▶ _WHAT NEEDS TO BE DONE_
Transcribe only what runs from the line containing "The width and" through the final line below, exactly, and leave every picture out.

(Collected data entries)

◇ ◇ ◇

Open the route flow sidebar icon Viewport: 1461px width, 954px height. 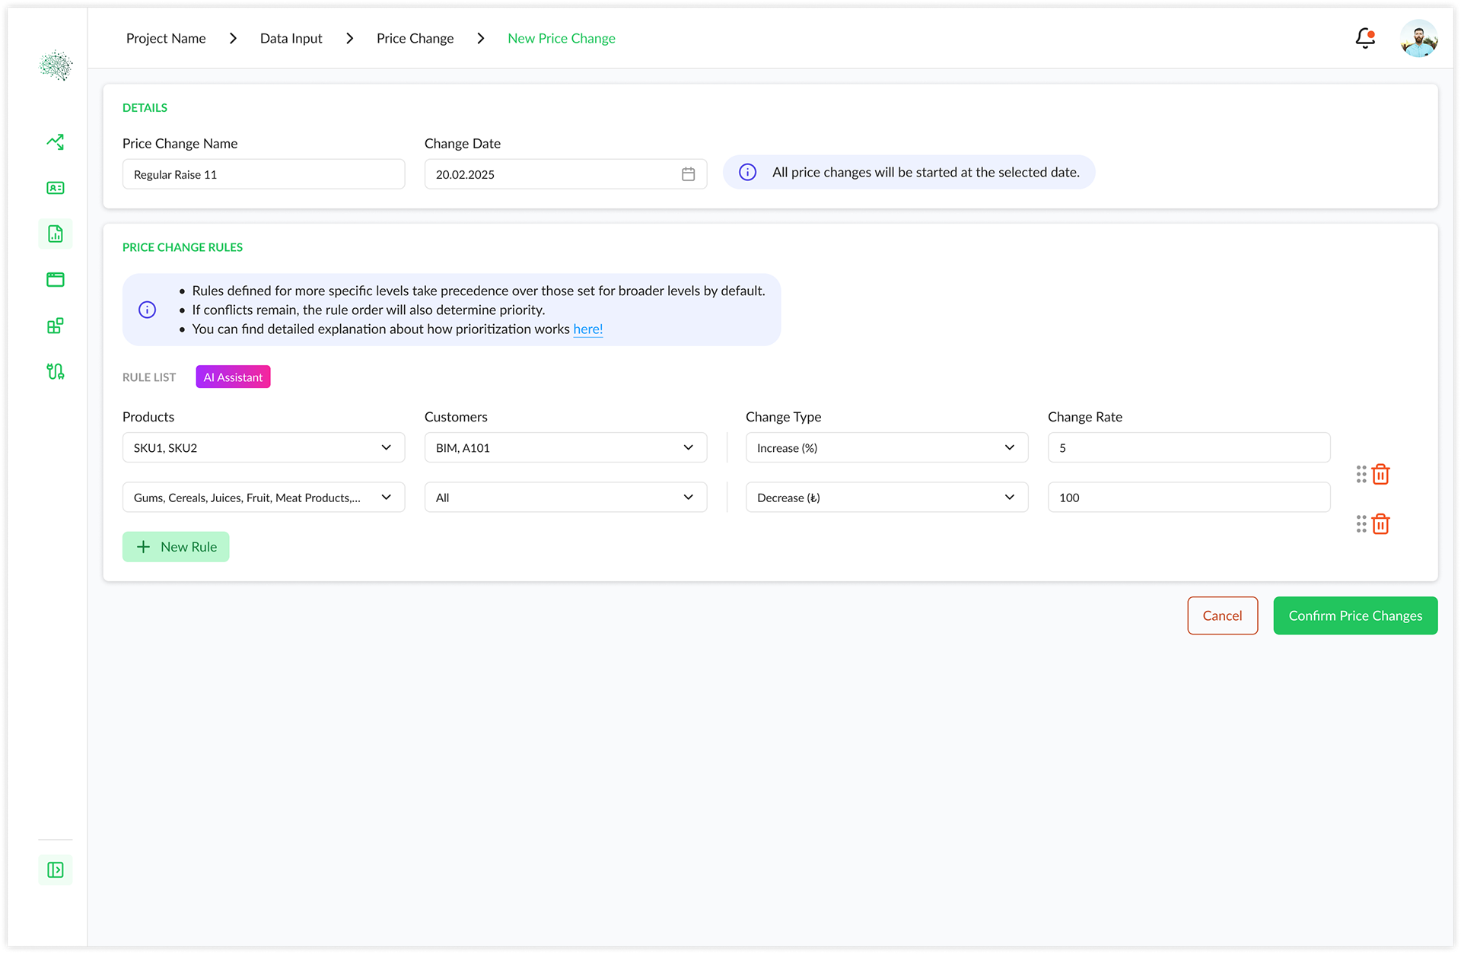click(x=55, y=371)
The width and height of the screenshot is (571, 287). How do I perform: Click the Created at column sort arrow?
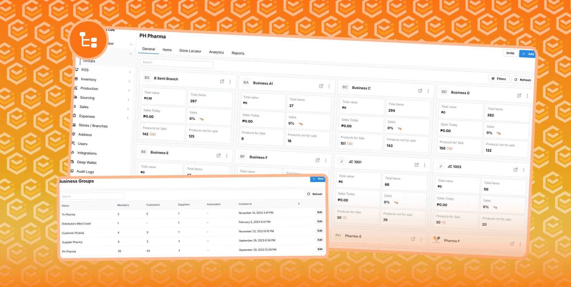299,204
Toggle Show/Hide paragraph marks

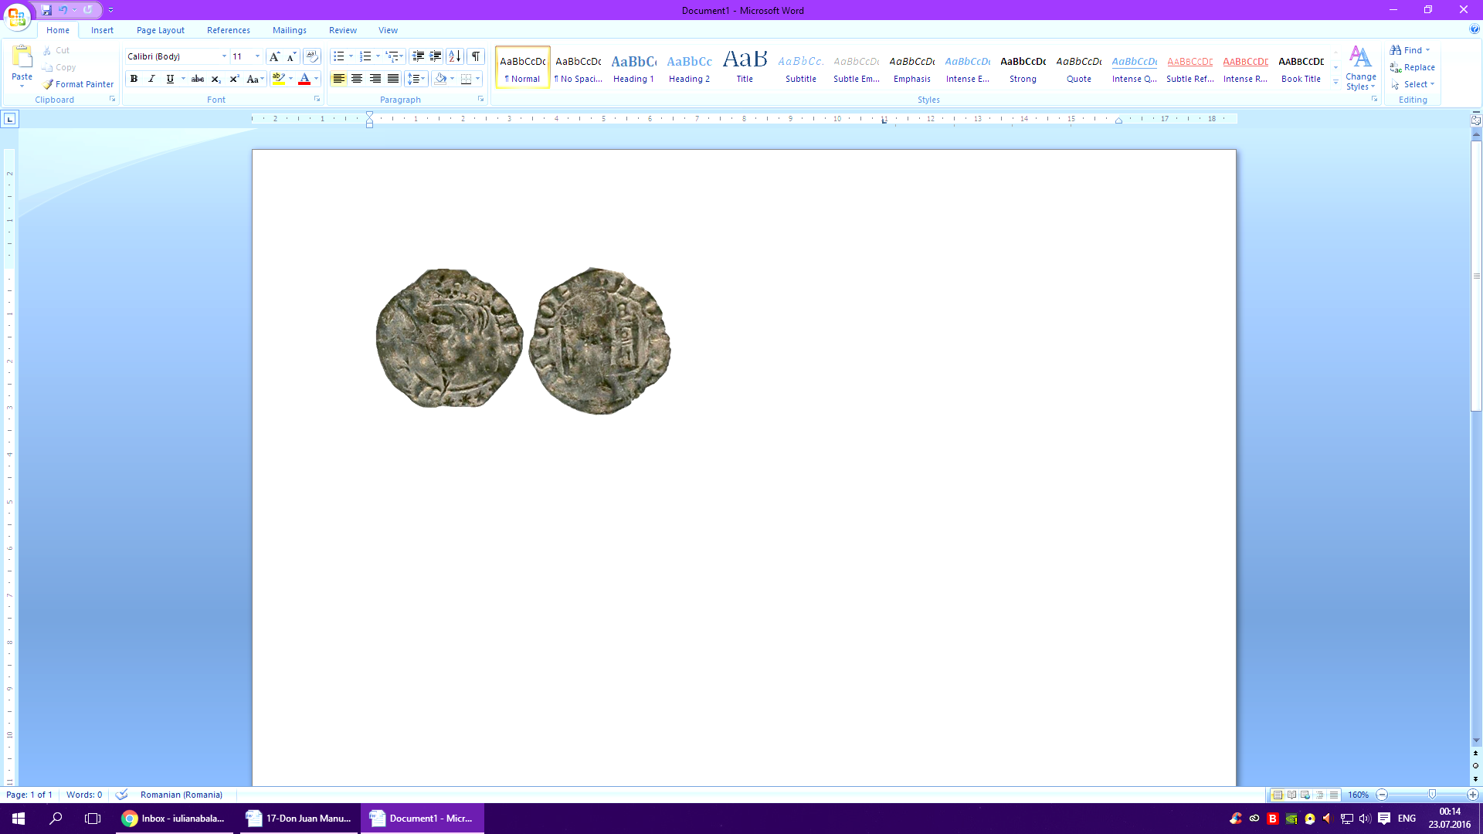click(x=476, y=56)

◇ ◇ ◇

▶ _WRITTEN REPLY_
The width and height of the screenshot is (571, 287). How do I perform: Click the Created at column sort arrow?
299,204
Toggle Show/Hide paragraph marks

click(x=476, y=56)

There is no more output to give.